# Fish Wishlist!!



## MPRINCE (Aug 18, 2007)

Hello All,
I recently took on the hobby of maintaining a saltwater aquarium and have put together a wishlist for my tank. Any insight as to what would be my best options would be greatly appreciated. The list is in order of my first choices and so on. I already have 5 chromis, and two clownfish (Nemo)

1. Blue Sea Star
2. Anenome
3. Purple Sea Urchin
4. Cleaner Shrimp
5. Crabs
6. Seahorses ( Although I have read those may not work )
7. Blue Tang
8. Puffer Fish
9. Angelfish
10. Any other cool suggestions

By the way my tank is 55 gallons, thanks


----------



## Lupin (Aug 2, 2006)

What species is the angelfish? I really doubt puffers should be mixed with fish, let alone the invertebrates.:?


----------



## caferacermike (Oct 3, 2006)

1. Blue Sea Star- Not a good choice for beginners. The Linkia is not hardy to begin with and has special care needs. They tend to perish in tanks younger than 2 years.

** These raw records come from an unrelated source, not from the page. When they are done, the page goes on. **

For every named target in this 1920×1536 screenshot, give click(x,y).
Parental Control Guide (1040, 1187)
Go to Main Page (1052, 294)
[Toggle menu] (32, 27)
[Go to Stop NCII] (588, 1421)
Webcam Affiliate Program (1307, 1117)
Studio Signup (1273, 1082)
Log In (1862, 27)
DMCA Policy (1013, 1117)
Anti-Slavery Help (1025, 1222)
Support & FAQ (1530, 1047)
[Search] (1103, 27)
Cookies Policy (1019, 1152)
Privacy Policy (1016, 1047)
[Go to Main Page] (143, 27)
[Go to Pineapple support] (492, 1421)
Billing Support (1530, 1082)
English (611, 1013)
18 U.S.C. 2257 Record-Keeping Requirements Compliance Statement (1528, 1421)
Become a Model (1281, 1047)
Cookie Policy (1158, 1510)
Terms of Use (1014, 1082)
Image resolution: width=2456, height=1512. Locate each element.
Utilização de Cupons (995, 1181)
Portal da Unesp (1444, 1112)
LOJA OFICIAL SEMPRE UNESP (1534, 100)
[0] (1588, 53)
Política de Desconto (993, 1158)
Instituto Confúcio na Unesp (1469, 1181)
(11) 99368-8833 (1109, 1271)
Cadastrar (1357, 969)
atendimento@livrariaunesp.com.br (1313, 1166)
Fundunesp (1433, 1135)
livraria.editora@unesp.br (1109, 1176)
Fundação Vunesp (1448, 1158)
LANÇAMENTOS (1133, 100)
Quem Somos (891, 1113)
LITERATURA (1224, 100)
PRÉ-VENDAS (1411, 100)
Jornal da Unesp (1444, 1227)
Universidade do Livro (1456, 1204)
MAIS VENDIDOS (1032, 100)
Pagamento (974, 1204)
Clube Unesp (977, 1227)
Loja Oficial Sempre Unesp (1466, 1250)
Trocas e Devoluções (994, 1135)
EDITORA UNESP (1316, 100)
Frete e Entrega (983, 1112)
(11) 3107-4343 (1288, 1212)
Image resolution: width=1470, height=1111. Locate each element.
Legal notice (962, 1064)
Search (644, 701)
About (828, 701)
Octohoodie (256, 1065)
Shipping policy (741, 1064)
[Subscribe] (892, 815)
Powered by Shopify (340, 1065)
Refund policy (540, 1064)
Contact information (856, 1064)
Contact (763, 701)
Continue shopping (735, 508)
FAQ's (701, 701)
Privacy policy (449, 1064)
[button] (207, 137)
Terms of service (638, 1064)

2. Anenome- You don't mention a type. The Long Tentacle Condylactis may live in your tank but a clown tends to not host to these anemones. Anemones need very high output lighting like that of intense T5 or Metal halide lighting. They also have special needs that would lead me to place them in the above novice-amateur range. With some patience and planning you could pull them off at a novice stage but then with all your reading and learning would you still be novice? (BTW I have no idea of your experience level, just answering this in a way that others reading it can judge themselves).

3. Purple Sea Urchin- Special needs. Also needs an established tank, much like the Linkia. Could put on list for future considerations.

4. Cleaner Shrimp- ASAP. Avoid coral banded as they are mean as heck. They may eat small fish or kill other crabs and shrimp. Skunk cleaners and peppermints could be added with care to a recent setup.

5. Crabs- hermits can be added after cycling. Go for it. 
6. Seahorses ( Although I have read those may not work )- Nope. Should be in a dedicated tank. Some with much care and thought have kept them in very large tanks with other fish but only because all of their food needs are grown directly in the tank.

7. Blue Tang- Pass on it. They are not hardy fish to begin with. Most tangs suffer from sporadic ICH infestations. No need to infest your other fish. Also will get very large.

8. Puffer Fish- Pass on it. Puffers will make a mess of the tank, eat inverts (crabs and snails) and bully your other fish.

9. Angelfish- About the only ones to own are the dwarfs like coral beauties. Most will fight with other similar looking fish. There are plenty of other colorful fish that will provide you with peace and enjoyment. I've made it a point to pass on Angels for as long as I've been in the hobby.

10. Any other cool suggestions- six line wrasse, scooter blenny, algae blenny, yellow watchman goby/pistol shrimp symbiant pair.


----------